Pular para o conteúdo principal

Desafio 46: Integração do Azure Monitor com DevOps

Habilidades do exame abordadas

  • Configurar Azure Monitor e Azure Monitor Logs para integração com ferramentas DevOps

Cenário

A Contoso Ltd faz deploy de sua aplicação web principal cinco vezes por dia. Apesar dessa velocidade, a equipe de operações não tem correlação entre deploys e regressões de desempenho. Na semana passada, um deploy introduziu um vazamento de memória que passou despercebido por 8 horas porque ninguém conectou a taxa crescente de erros ao deploy das 14h15. Você deve conectar o Azure Monitor ao pipeline de CI/CD para que o impacto dos deploys seja imediatamente visível e o rollback automatizado possa ser acionado quando a saúde do sistema degradar.

Pré-requisitos

  • Assinatura Azure com acesso de Contributor
  • Azure App Service ou similar com Application Insights habilitado
  • Projeto Azure DevOps ou repositório GitHub com um pipeline de deploy
  • Azure CLI instalado
  • Workspace do Log Analytics

Tarefas

Tarefa 1: Criar anotações de deploy no Application Insights

As anotações de deploy marcam pontos específicos no tempo nos gráficos do Application Insights, facilitando a correlação de mudanças em métricas com deploys.

Para Azure Pipelines:

# azure-pipelines.yml
trigger:
branches:
include:
- main

pool:
vmImage: 'ubuntu-latest'

variables:
appInsightsResourceId: '/subscriptions/<sub-id>/resourceGroups/rg-contoso-prod/providers/microsoft.insights/components/ai-contoso-webapp'

steps:
- script: |
echo "Building and deploying application..."

» **EXERCÍCIO PROPOSTO**
Repita na íntegra o trecho sobre a integração do Azure Monitor com DevOps, sem mudar nada. As linhas seguintes vêm de outra fonte.

» **MATERIAL FORNECIDO**

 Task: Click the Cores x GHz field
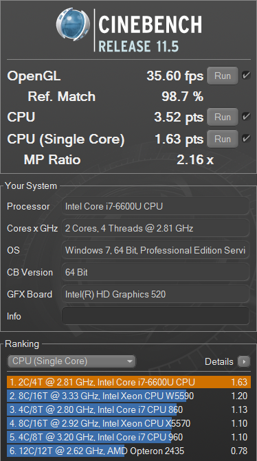[155, 228]
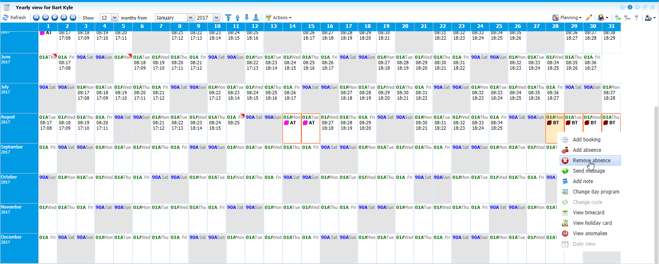
Task: Select the pencil edit icon
Action: pyautogui.click(x=589, y=18)
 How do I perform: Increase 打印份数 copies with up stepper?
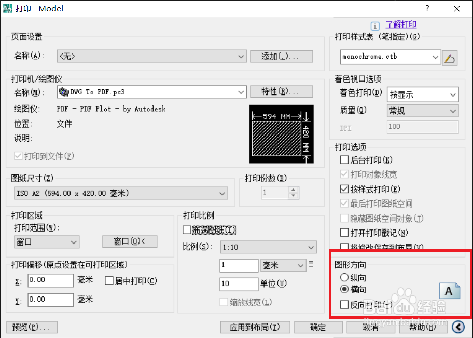click(x=294, y=190)
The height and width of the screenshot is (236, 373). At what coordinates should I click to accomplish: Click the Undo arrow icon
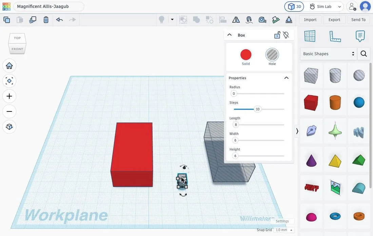(x=59, y=20)
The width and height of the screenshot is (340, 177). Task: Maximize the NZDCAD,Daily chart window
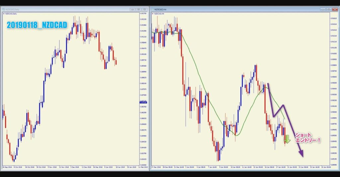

» **SOLUÇÃO**
Pular para o conteúdo principal

Desafio 46: Integração do Azure Monitor com DevOps

Habilidades do exame abordadas

  • Configurar Azure Monitor e Azure Monitor Logs para integração com ferramentas DevOps

Cenário

A Contoso Ltd faz deploy de sua aplicação web principal cinco vezes por dia. Apesar dessa velocidade, a equipe de operações não tem correlação entre deploys e regressões de desempenho. Na semana passada, um deploy introduziu um vazamento de memória que passou despercebido por 8 horas porque ninguém conectou a taxa crescente de erros ao deploy das 14h15. Você deve conectar o Azure Monitor ao pipeline de CI/CD para que o impacto dos deploys seja imediatamente visível e o rollback automatizado possa ser acionado quando a saúde do sistema degradar.

Pré-requisitos

  • Assinatura Azure com acesso de Contributor
  • Azure App Service ou similar com Application Insights habilitado
  • Projeto Azure DevOps ou repositório GitHub com um pipeline de deploy
  • Azure CLI instalado
  • Workspace do Log Analytics

Tarefas

Tarefa 1: Criar anotações de deploy no Application Insights

As anotações de deploy marcam pontos específicos no tempo nos gráficos do Application Insights, facilitando a correlação de mudanças em métricas com deploys.

Para Azure Pipelines:

# azure-pipelines.yml
trigger:
branches:
include:
- main

pool:
vmImage: 'ubuntu-latest'

variables:
appInsightsResourceId: '/subscriptions/<sub-id>/resourceGroups/rg-contoso-prod/providers/microsoft.insights/components/ai-contoso-webapp'

steps:
- script: |
echo "Building and deploying application..."